Rheumatoid arthritis drug reduces kidney cyst growth in mouse tests.

Thomas Weimbs, UC Santa Barbara

Scientists at UC Santa Barbara have discovered that patients with an inherited kidney disease may be helped by a drug that is currently available for other uses. The findings are published in this week’s issue of the Proceedings of the National Academy of Sciences.

Over 600,000 people in the U.S., and 12 million worldwide, are affected by the inherited kidney disease known as autosomal-dominant polycystic kidney disease (ADPKD). The disease is characterized by the proliferation of thousands of cysts that eventually debilitate the kidneys, causing kidney failure in half of all patients by the time they reach age 50. ADPKD is one of the leading causes of renal failure in the U.S.

“Currently, no treatment exists to prevent or slow cyst formation, and most ADPKD patients require kidney transplants or lifelong dialysis for survival,” said Thomas Weimbs, director of the laboratory at UC Santa Barbara where the discovery was made. Weimbs is an associate professor in the Department of Molecular, Cellular and Developmental Biology, and in the Neuroscience Research Institute at UC Santa Barbara.

Recent work in the Weimbs laboratory has revealed a key difference between kidney cysts and normal kidney tissue. They found that the STAT6 signaling pathway — previously thought to be mainly important in immune cells — is activated in kidney cysts, while it is dormant in normal kidneys. Cystic kidney cells are locked in a state of continuous activation of this pathway, which leads to the excessive proliferation and cyst growth in ADPKD.

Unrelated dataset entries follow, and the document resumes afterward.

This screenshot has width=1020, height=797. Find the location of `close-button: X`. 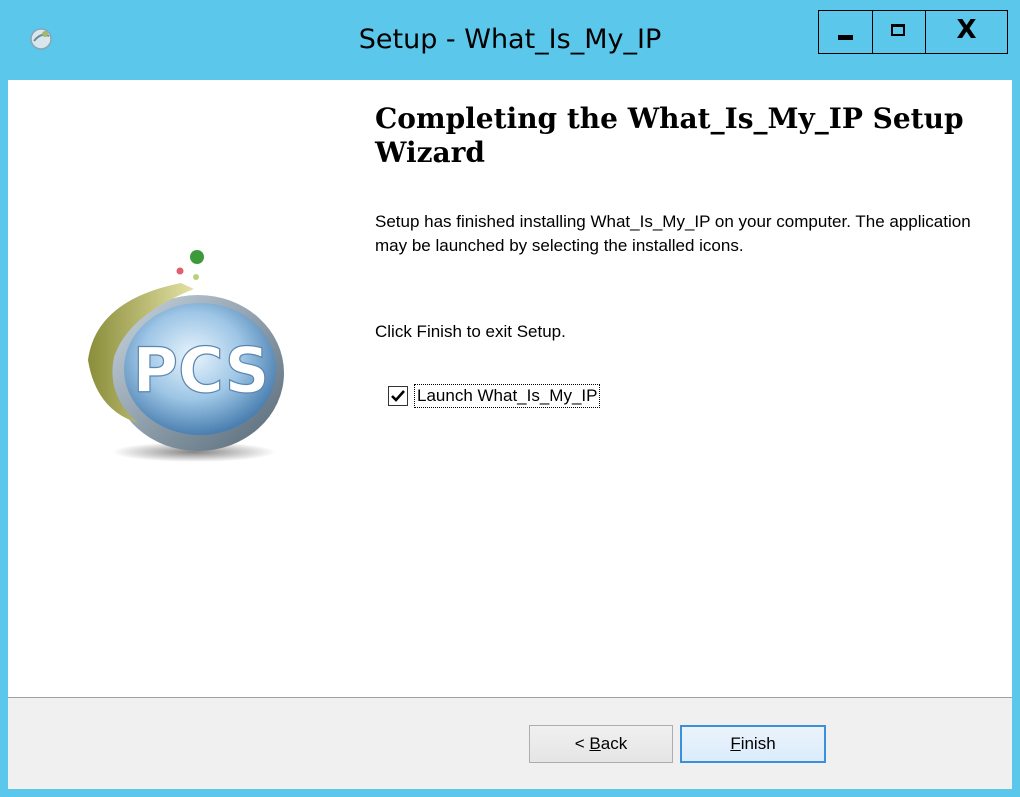

close-button: X is located at coordinates (966, 32). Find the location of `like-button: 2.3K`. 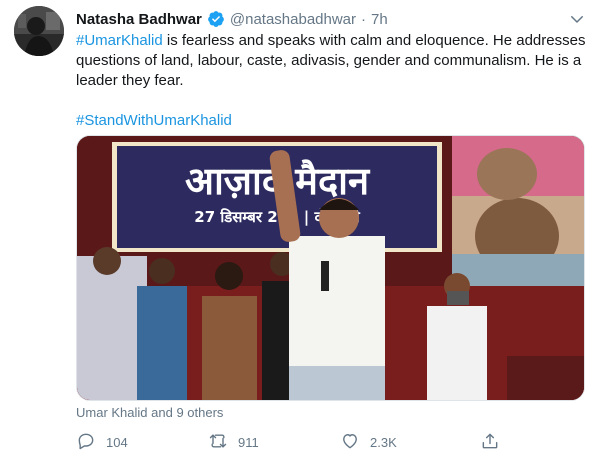

like-button: 2.3K is located at coordinates (368, 442). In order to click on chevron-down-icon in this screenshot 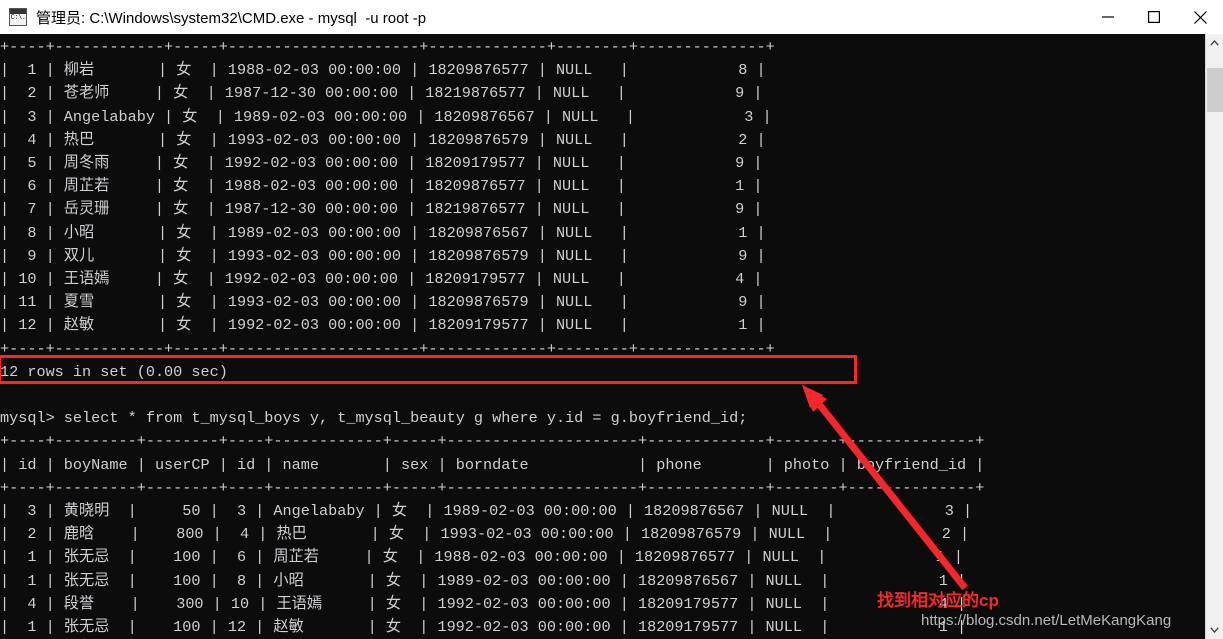, I will do `click(1214, 630)`.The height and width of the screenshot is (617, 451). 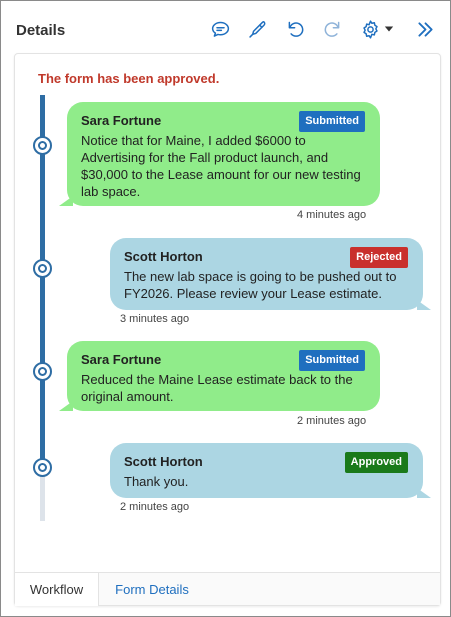 What do you see at coordinates (42, 497) in the screenshot?
I see `timeline-tail` at bounding box center [42, 497].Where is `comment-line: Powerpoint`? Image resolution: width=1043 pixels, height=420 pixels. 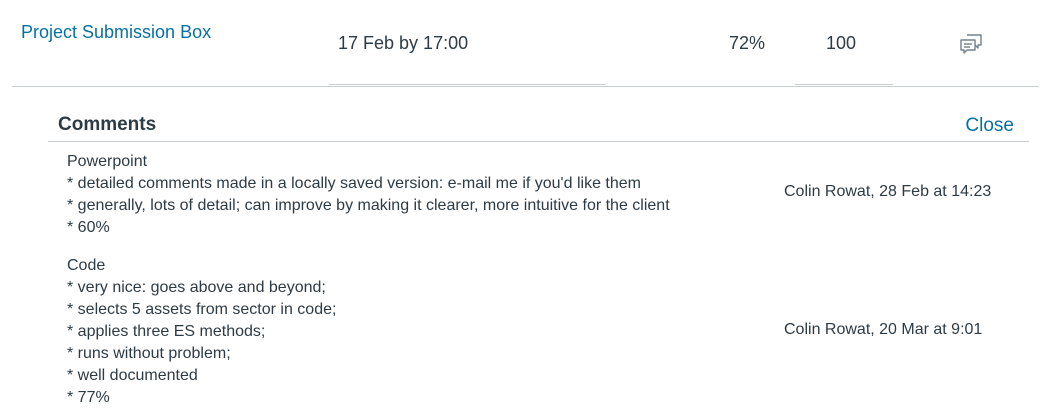 comment-line: Powerpoint is located at coordinates (108, 162). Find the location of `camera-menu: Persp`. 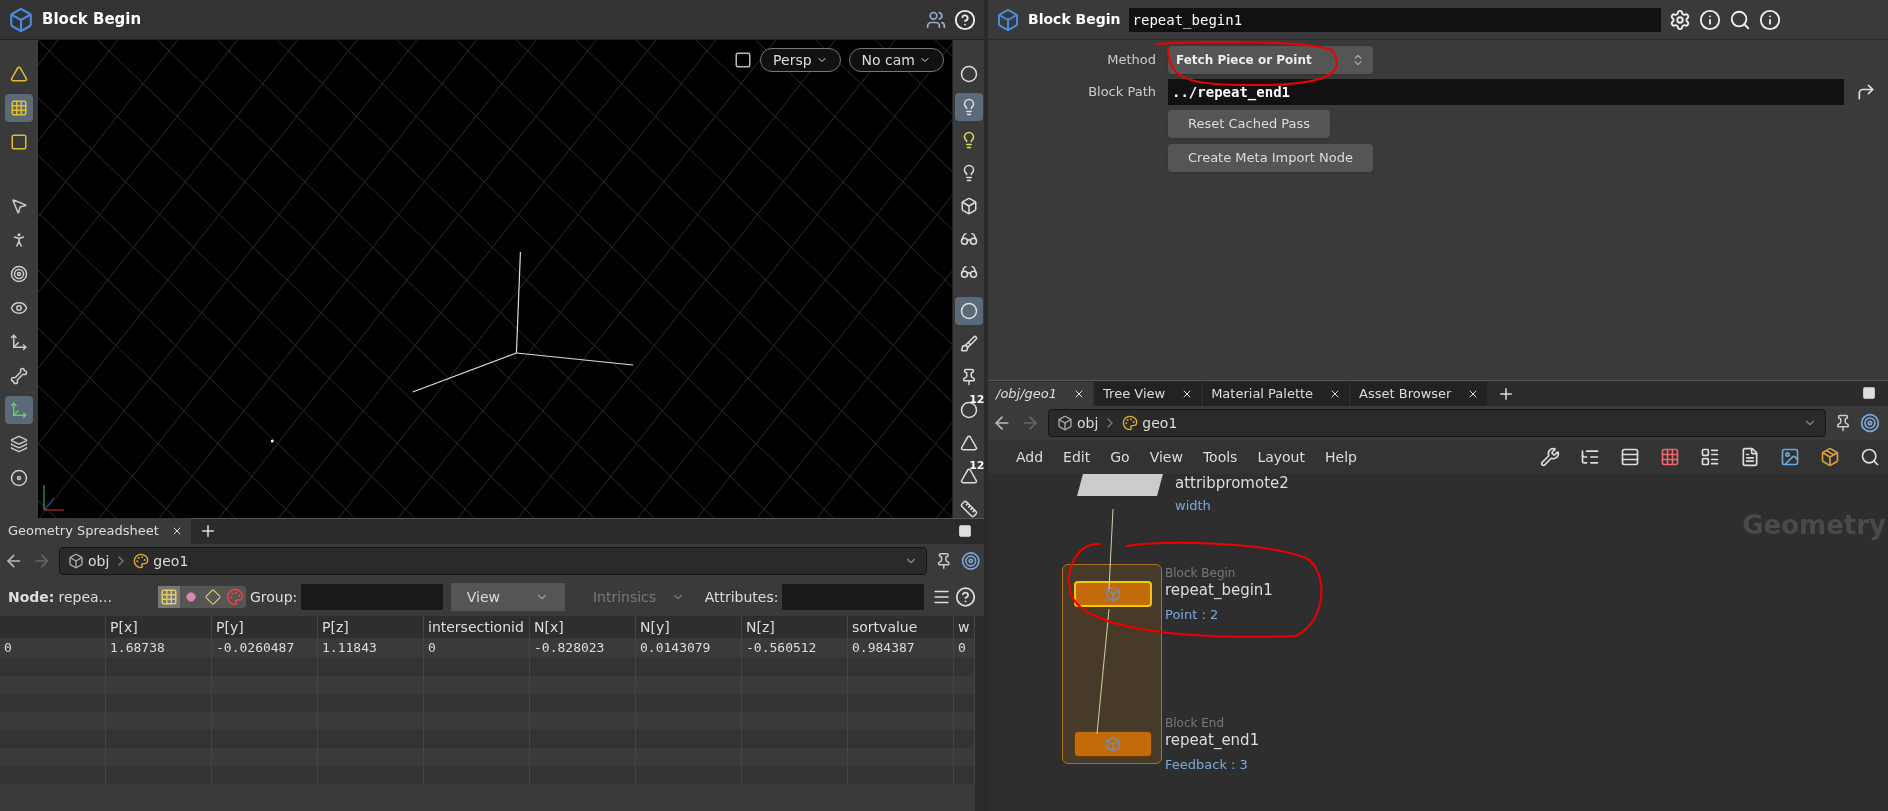

camera-menu: Persp is located at coordinates (800, 60).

The drug Leflunomide, which is clinically approved for use in rheumatoid arthritis, previously has been shown to inhibit the STAT6 pathway in cells. Weimbs and his team found that Leflunomide is also highly effective in reducing kidney cyst growth in a mouse model of ADPKD.

“These results suggest that the STAT6 pathway is a promising drug target for possible future therapy of ADPKD,” said Weimbs. “This possibility is particularly exciting because drugs that inhibit the STAT6 pathway already exist, or are in active development.”